** Source material **
☆ ☆ ☆ ☆ ☆ ☆ ☆
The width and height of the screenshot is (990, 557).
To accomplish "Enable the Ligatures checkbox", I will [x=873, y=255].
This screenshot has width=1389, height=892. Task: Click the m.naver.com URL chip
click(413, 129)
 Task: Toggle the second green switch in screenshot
☆ ☆ ☆ ☆ ☆ ☆ ☆
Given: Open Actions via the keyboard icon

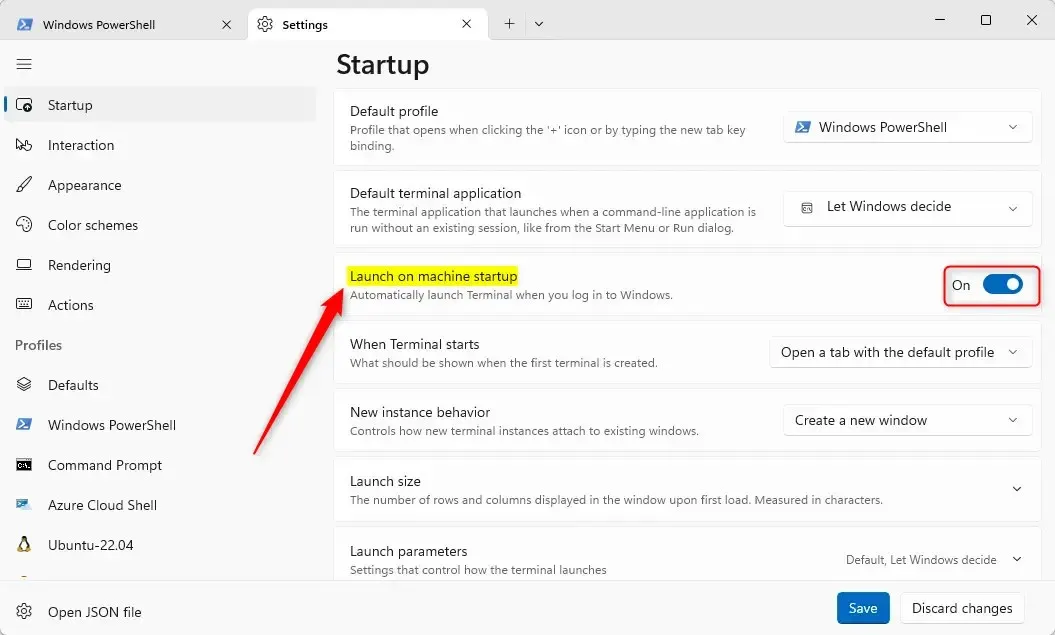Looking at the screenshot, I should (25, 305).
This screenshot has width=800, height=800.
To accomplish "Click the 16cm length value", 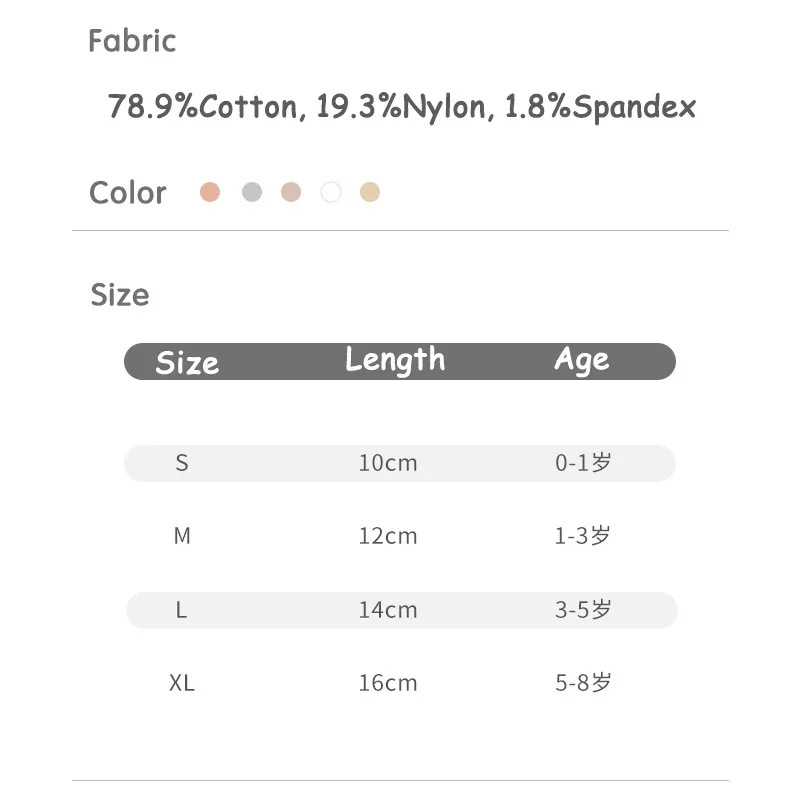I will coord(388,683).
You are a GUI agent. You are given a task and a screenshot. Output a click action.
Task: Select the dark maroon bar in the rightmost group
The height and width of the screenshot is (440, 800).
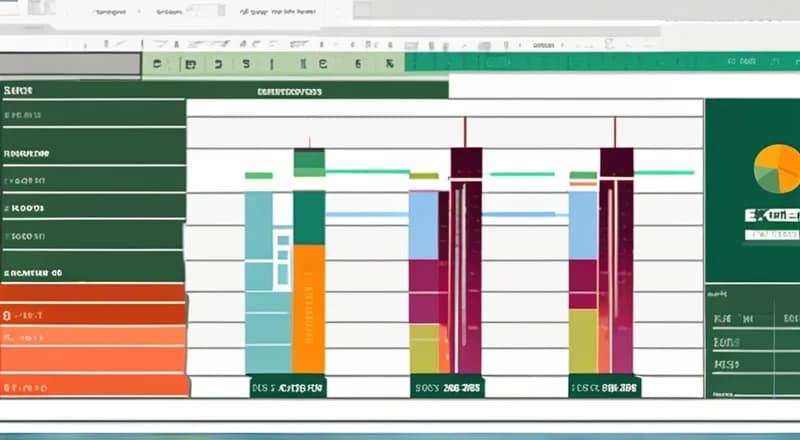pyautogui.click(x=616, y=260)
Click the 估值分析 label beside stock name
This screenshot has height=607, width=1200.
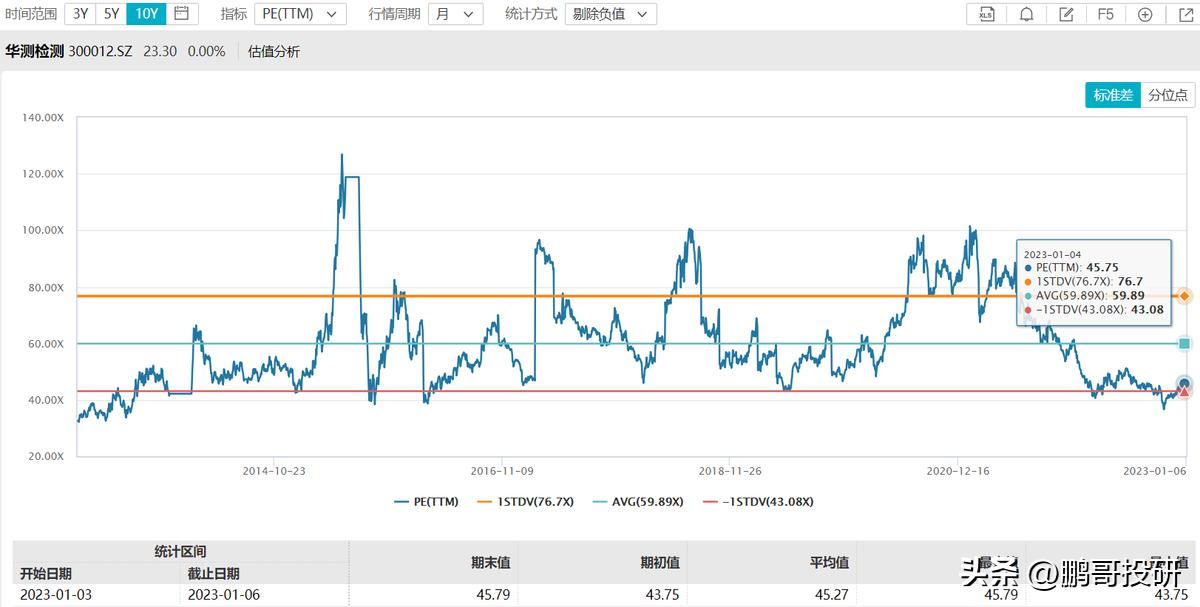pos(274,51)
☆ ☆ ☆ ☆ ☆ ☆ ☆
** Task **
Out of the entries above, write out only the lines between the line holding "This screenshot has width=1389, height=892." and the line holding "Task: Toggle the", inclusive, each exactly as given.

** Result for this task **
This screenshot has width=1389, height=892. Task: Click the m.naver.com URL chip
click(413, 129)
 Task: Toggle the second green switch in screenshot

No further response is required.